§ TASK DIRECTIONS
Each line in the records that mentions the word "agent" needs to be listed.

Collected data entries:

::::

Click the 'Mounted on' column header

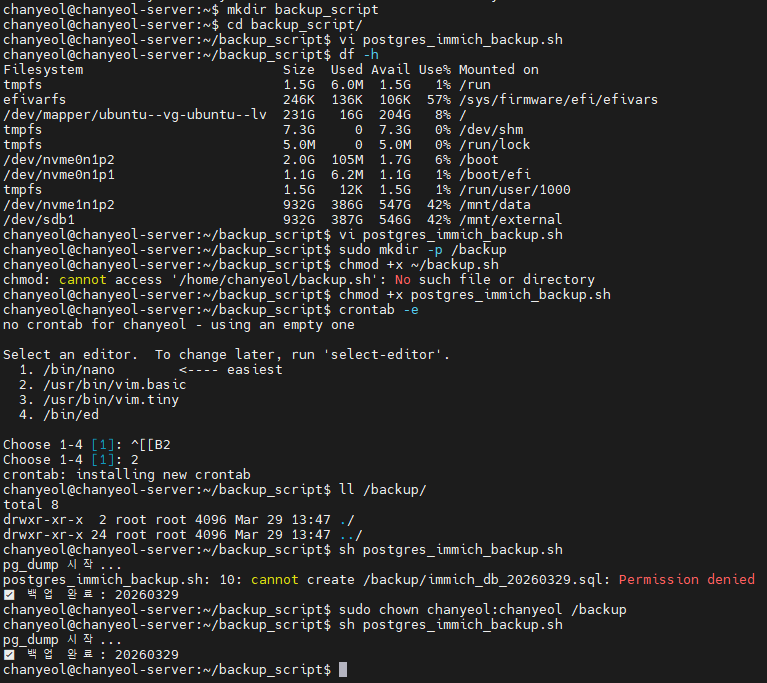coord(498,70)
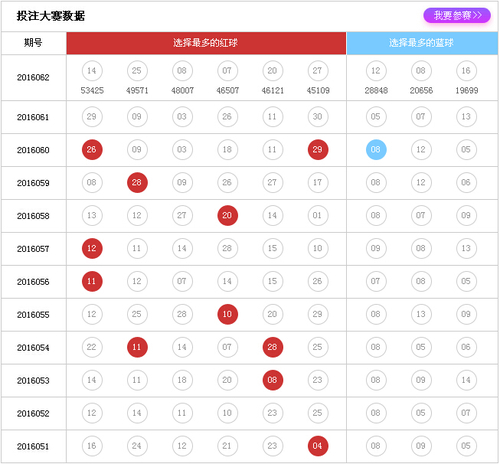Select red ball 29 in row 2016060
The image size is (500, 464).
tap(318, 150)
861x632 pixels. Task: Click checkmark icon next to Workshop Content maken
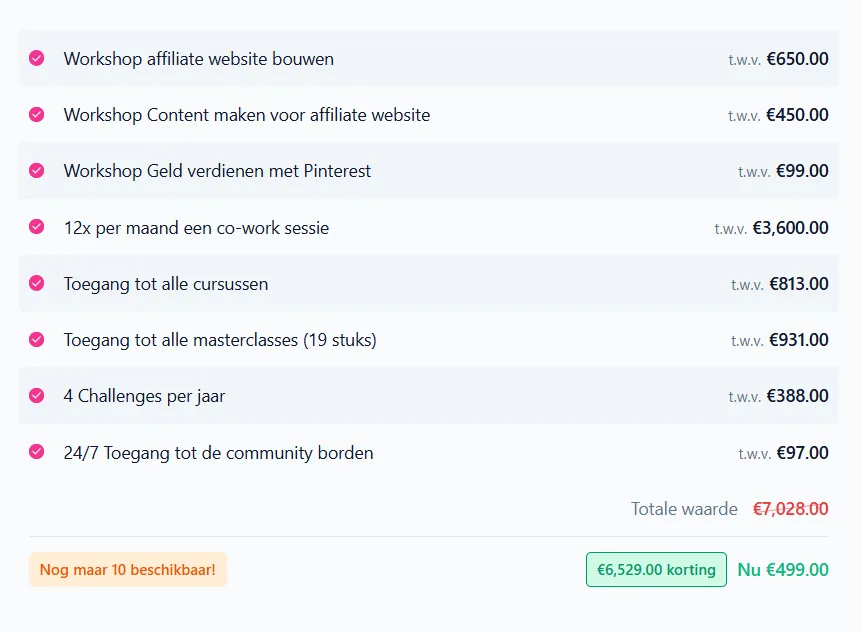37,115
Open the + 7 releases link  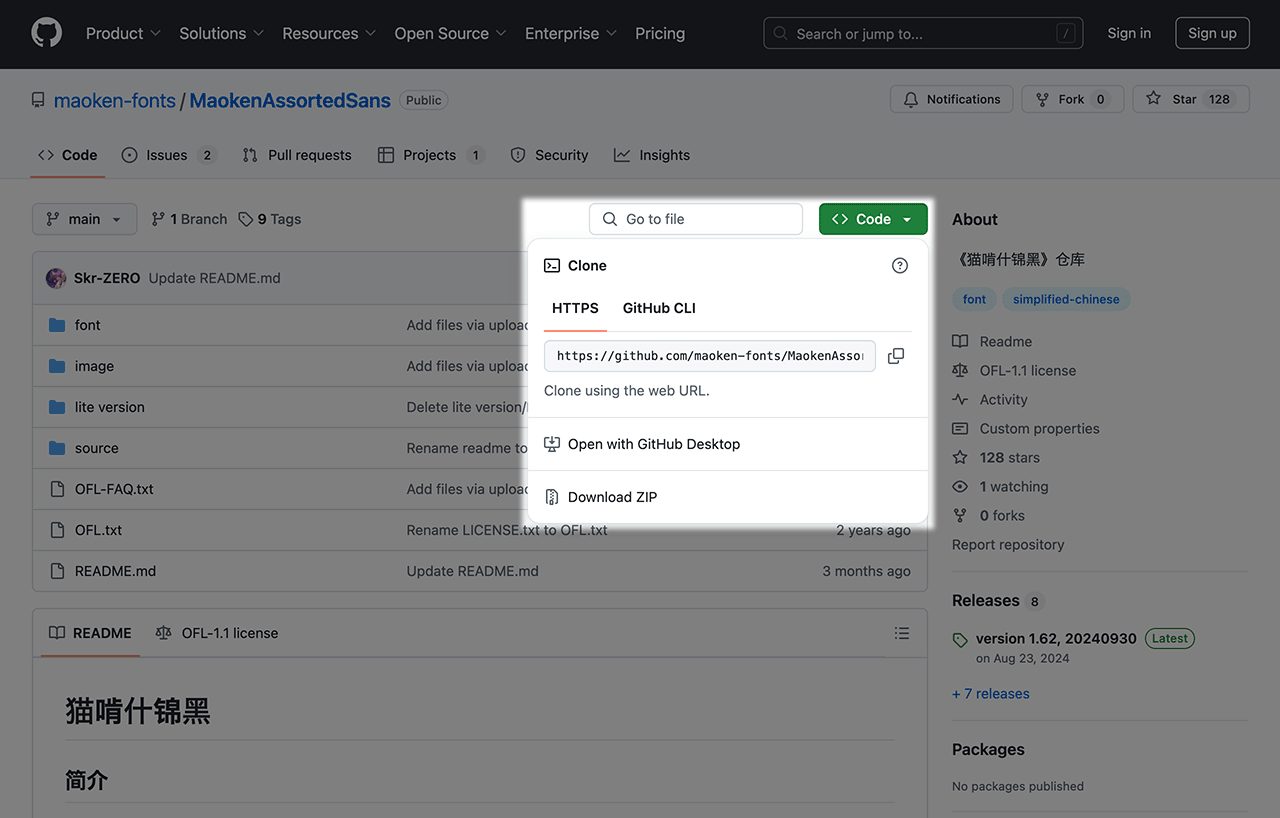pyautogui.click(x=990, y=693)
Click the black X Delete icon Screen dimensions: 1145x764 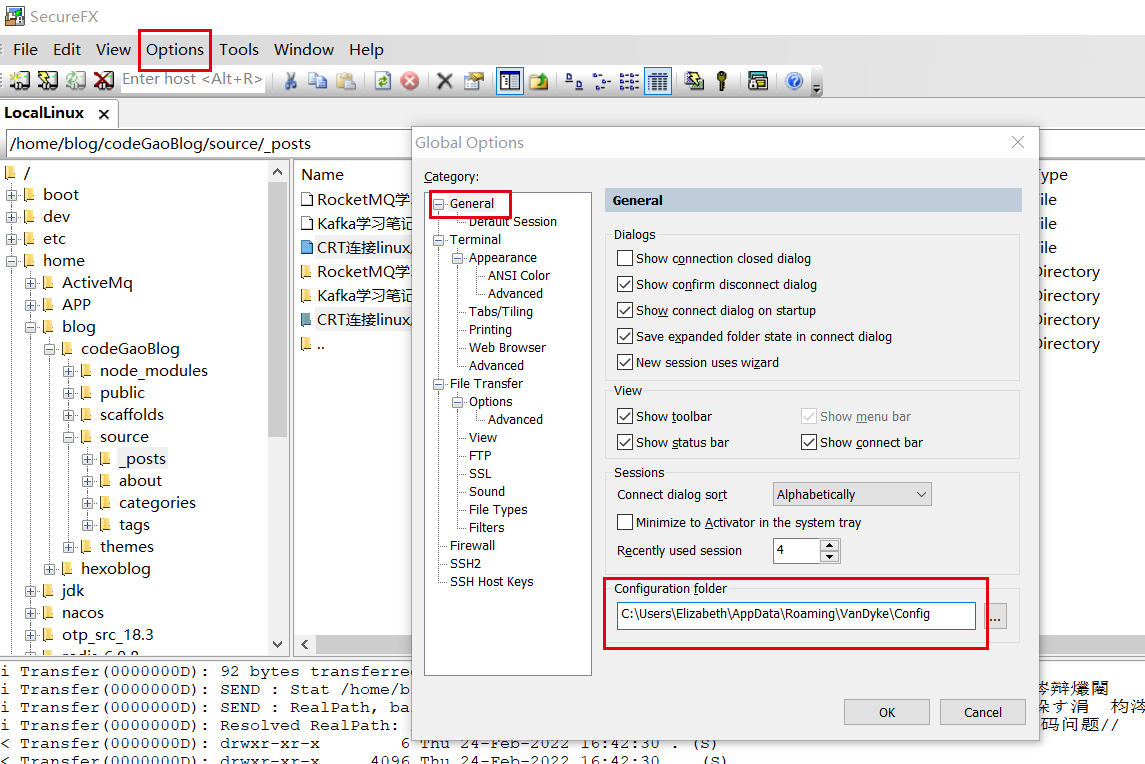pos(445,81)
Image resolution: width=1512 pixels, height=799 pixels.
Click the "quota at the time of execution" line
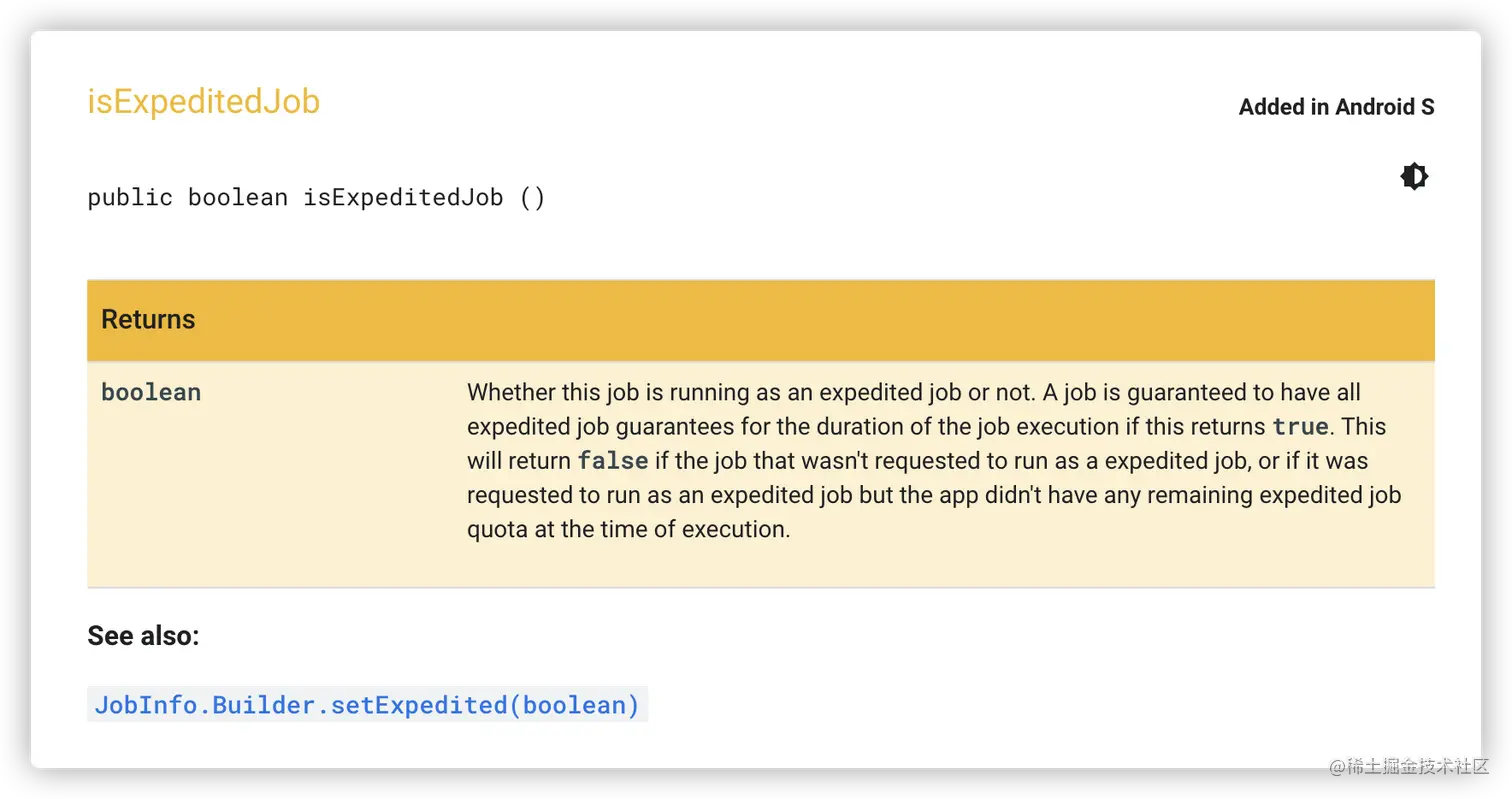(x=628, y=529)
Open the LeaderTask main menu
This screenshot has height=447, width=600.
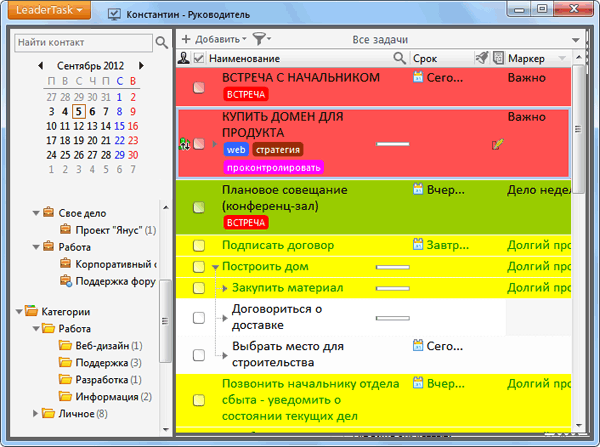49,10
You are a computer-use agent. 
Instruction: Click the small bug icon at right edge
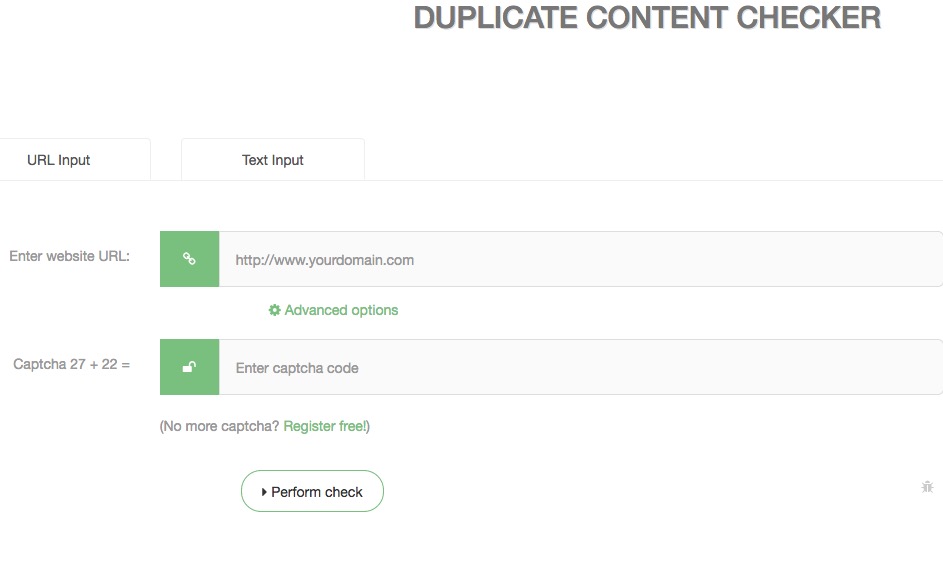pyautogui.click(x=927, y=487)
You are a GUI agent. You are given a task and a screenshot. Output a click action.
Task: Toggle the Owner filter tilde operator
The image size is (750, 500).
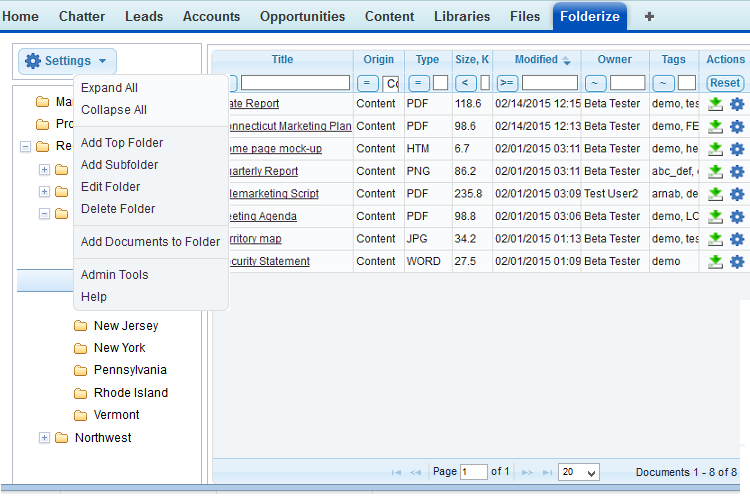coord(596,83)
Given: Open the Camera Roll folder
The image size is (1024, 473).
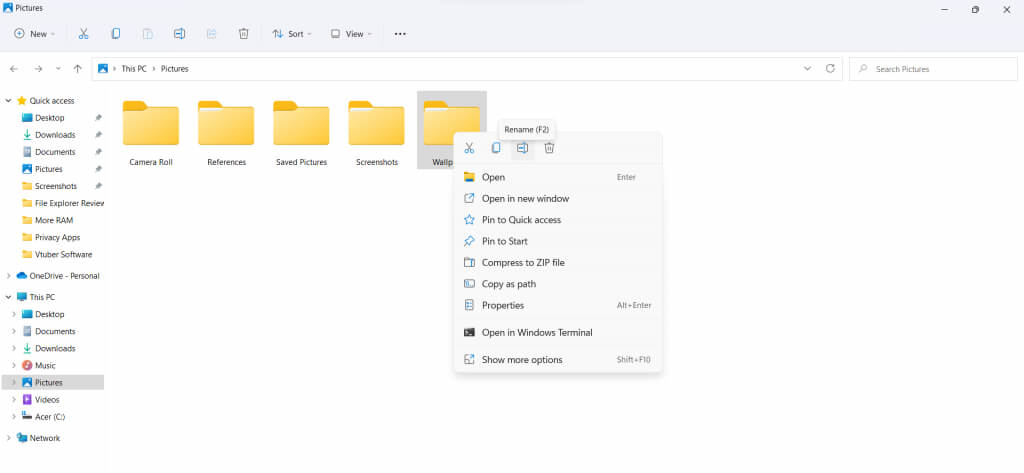Looking at the screenshot, I should pyautogui.click(x=151, y=132).
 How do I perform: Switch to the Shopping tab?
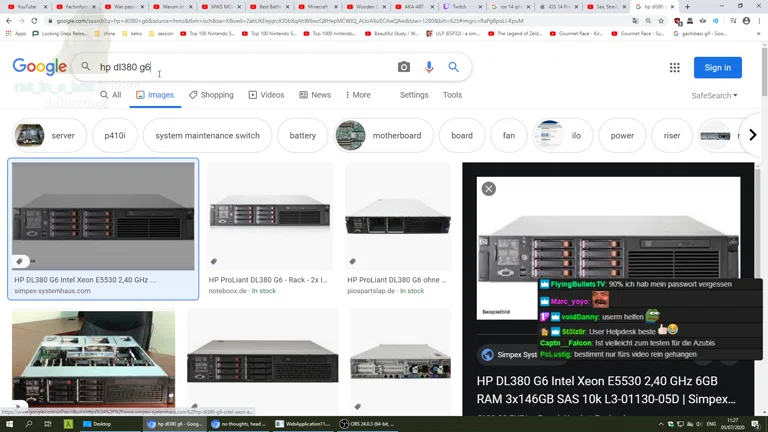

::::

§ TASK ANSWER
You are a computer-use agent. 
You are a GUI agent. You are given a task and a screenshot. Output a click action.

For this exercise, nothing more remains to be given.